HYDROGÈNE VERT ET AGRICULTURE : 3,6 millions de dollars pour faire émerger une production locale d’engrais verts en Namibie

En Namibie, le projet Dâures Green Fertiliser franchit une nouvelle étape avec un engagement de financement pouvant atteindre 3,6 millions de dollars. Implanté dans la région d’Erongo, le projet veut s’appuyer sur le solaire, l’éolien et le stockage d’électricité pour produire localement de l’ammoniac vert et du sulfate d’ammonium. À terme, cette initiative entend contribuer à renforcer l’accès aux engrais et à soutenir les besoins agricoles du marché namibien et régional.

HYDROGÈNE VERT ET AGRICULTURE Légende : HYDROGÈNE VERT ET AGRICULTURE

La Namibie poursuit ses ambitions dans le développement de l’hydrogène vert, tout en cherchant à orienter une partie de cette production vers les besoins de son économie locale. Le projet Dâures Green Fertiliser, porté dans la région d’Erongo, vient ainsi de franchir une nouvelle étape avec la mobilisation annoncée de ressources destinées à accélérer son développement.

SDG Namibia One a annoncé, jeudi 10 septembre, la signature d’un accord avec Enersense Energy Namibia pour apporter jusqu’à 3,6 millions de dollars au projet. Cette enveloppe s’inscrit dans un budget global de développement pouvant atteindre 7,07 millions de dollars.

Les ressources mobilisées avec le soutien de l’Union européenne, à travers l’initiative Global Gateway, et d’Invest International permettront notamment de financer les différentes études nécessaires à l’avancement du projet. Elles couvriront les études d’ingénierie, les évaluations environnementales et sociales, les procédures d’obtention des permis ainsi que les activités liées au développement commercial.

L’enjeu est également de sécuriser suffisamment tôt les débouchés commerciaux. Les promoteurs cherchent notamment à transformer l’intérêt manifesté par des acheteurs potentiels en contrats d’achat suffisamment solides pour renforcer la bancabilité du projet et faciliter son financement à plus grande échelle.

Un projet alimenté par les renouvelables

Dâures Green Fertiliser repose sur un important dispositif de production d’électricité renouvelable. Le projet prévoit 60 MW de capacité solaire et 10 MW d’éolien, associés à un système de stockage de 65 MWh. Cette énergie doit alimenter un électrolyseur de 40 MW, destiné à produire l’hydrogène nécessaire à la fabrication d’engrais verts.

À pleine capacité, l’installation devrait pouvoir produire jusqu’à 20 000 tonnes d’ammoniac vert et 80 000 tonnes de sulfate d’ammonium par an. L’objectif est donc de valoriser localement l’électricité renouvelable et l’hydrogène pour développer une production d’engrais moins dépendante des combustibles fossiles.

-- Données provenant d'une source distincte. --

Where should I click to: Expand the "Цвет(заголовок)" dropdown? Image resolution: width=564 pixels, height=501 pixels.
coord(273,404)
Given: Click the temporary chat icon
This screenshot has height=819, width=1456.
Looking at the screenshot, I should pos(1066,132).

Le calendrier prévoit un closing financier au deuxième trimestre 2028, avant un démarrage commercial attendu au premier trimestre 2030.

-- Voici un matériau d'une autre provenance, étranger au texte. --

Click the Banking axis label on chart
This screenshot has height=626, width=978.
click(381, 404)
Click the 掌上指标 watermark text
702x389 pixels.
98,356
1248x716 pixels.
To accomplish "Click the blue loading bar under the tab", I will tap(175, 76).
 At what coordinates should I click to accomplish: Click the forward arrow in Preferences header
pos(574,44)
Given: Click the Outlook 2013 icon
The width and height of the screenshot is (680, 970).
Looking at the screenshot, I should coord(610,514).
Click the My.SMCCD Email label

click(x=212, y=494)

« Nous fournissons le capital de développement à un stade précoce et l’appui au co-développement nécessaires pour faire progresser le projet vers la bancabilité », a déclaré Mercia Geises, directrice générale de Namibia Hydrogen Fund Managers.

Réduire la dépendance aux importations

Le positionnement de Dâures se distingue de celui d’une grande partie des projets d’ammoniac bas-carbone annoncés sur le continent africain. Selon le Global Hydrogen Review 2026 de l’Agence internationale de l’énergie (AIE), plus de 80 % des capacités d’ammoniac annoncées en Afrique sont destinées à l’exportation.

À l’inverse, Dâures entend privilégier des débouchés locaux et régionaux. Cette orientation intervient alors que la consommation d’engrais en Afrique reste relativement faible, représentant environ un sixième de la moyenne mondiale.

Dans ce contexte, le développement d’une capacité locale de production d’ammoniac et d’engrais pourrait répondre à plusieurs enjeux. Il pourrait d’abord améliorer la disponibilité des engrais azotés pour les agriculteurs. Ensuite, une production implantée sur le continent permettrait de réduire l’exposition des pays africains aux variations des cours internationaux et aux perturbations des chaînes d’approvisionnement.

Au-delà de la dimension industrielle, le projet Dâures illustre ainsi une tendance émergente : utiliser les ressources renouvelables pour produire non seulement de l’électricité ou de l’hydrogène, mais également des intrants agricoles destinés à renforcer les capacités productives locales.

Si le calendrier est respecté, la mise en service de l’installation à l’horizon 2030 pourrait donc placer la Namibie parmi les pays africains cherchant à articuler transition énergétique, industrialisation et sécurité alimentaire autour de la production d’engrais verts.